Overtime, atrial fibrillation causes atrial remodeling which further decreases the ability of the atria to pump blood effectively. Atrial remodeling also makes maintaining a normal heart rhythm more difficult. As atrial fibrillation progresses from being paroxysmal to being persistent more substrate develops in the left atrium. When AFib is paroxysmal, almost all triggers are located in the pulmonary veins. However, as the substrate evolves through atrial remodeling AFib triggers develop within the substrate as well. At this point, treating atrial fibrillation becomes more complex. AFib ablation for paroxysmal atrial fibrillation can electrically isolate the pulmonary veins thereby preventing the electrical signals from AFib triggers from traveling into the left atrium to cause AFib. However, persistent AFib is more difficult to treat because the AFib triggers are no longer only within the pulmonary veins; they are also in the substrate throughout the left atrium.
Atrial fibrillation can make the heart beat too fast which can cause the heart muscle to weaken and lead to heart failure. When the heart muscle is weak it is unable to pump blood effectively out of the heart.
To better understand this it can be helpful to think of the heart as a bucket. Water (blood) is continually coming into the bucket (heart) and every second or so the bucket should empty about 50-70% of its water so it doesn’t overflow. Now imagine that the bucket is suddenly only able to pour off about 30% of its water but water keeps coming in at the same rate as it was before. What would happen to the bucket? It would overflow, right? This is what happens in heart failure.
Because the heart muscle is weak, every time the heart beats less blood gets pumped out of the left side of the heart than is coming into the heart on the right side. If you have more coming in than you have going out, you will always end up with overflow. When the heart ‘overflows’, blood backs up and fluid accumulates in the lungs, abdomen, and legs. Fluid accumulating in the lungs interferes with the lungs’ ability to oxygenate blood and for that oxygenated blood to get back to the heart to get out to the rest of the body.
Atrial fibrillation can lead to a number of complications including:
C – Congestive heart failure (1 point)
H – Hypertension or high blood pressure (1 point)
A2 – Age greater than 75 years (2 points)
D – Diabetes mellitus (1 point
S2 – History of stroke, transient ischemic attack (i.e. mini-stroke), or thromboembolism (2 points)
V – Coronary artery disease, heart attack or peripheral arterial disease (1 point)
A – Age between 65 and 74 years (1 point)
Sc – Female Sex (1 point)
Stroke risk reduction is recommended for men with a CHA2DS2 VASc score of 2 or greater and women with a score of 3 or greater. Blood thinner medications (anticoagulation) is the most common form of stroke risk reduction. However, if you are unable to take an anticoagulant, there are also procedures which can decrease stroke risk.

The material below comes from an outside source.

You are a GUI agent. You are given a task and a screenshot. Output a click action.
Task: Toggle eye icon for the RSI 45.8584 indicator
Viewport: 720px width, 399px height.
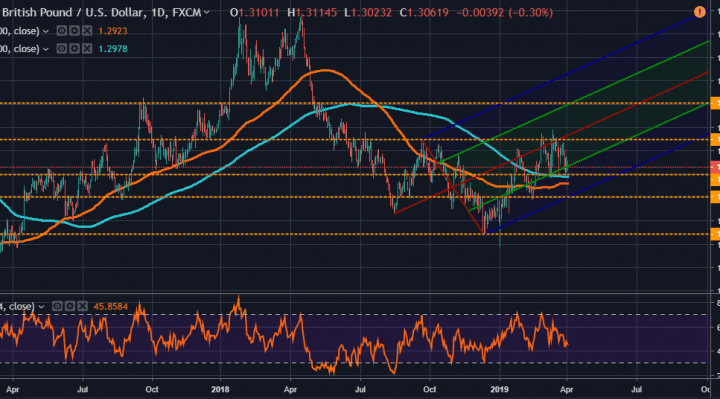(57, 306)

Atrial fibrillation is a complex disease. Medical therapy in atrial fibrillation involves lowering the heart rate, restoring a normal rhythm, and stroke prevention. Medications, cardioversion, ablation, or other procedures are all options for the treatment of atrial fibrillation. Another vital part of AFib treatment is the evaluation and management of AFib risk factors which may involve additional medications and also often requires lifestyle changes.
Multiple studies have demonstrated improved outcomes for patients with atrial fibrillation whose care is managed by a medical team. In the team approach, patients receive more individualized care and closer follow-up. AFib teams often include a cardiologist or electrophysiologist, primary care provider, nursing staff, a pharmacist, and, perhaps, an exercise physiologist. Each team member uses their expertise to support the patient through the AFib process.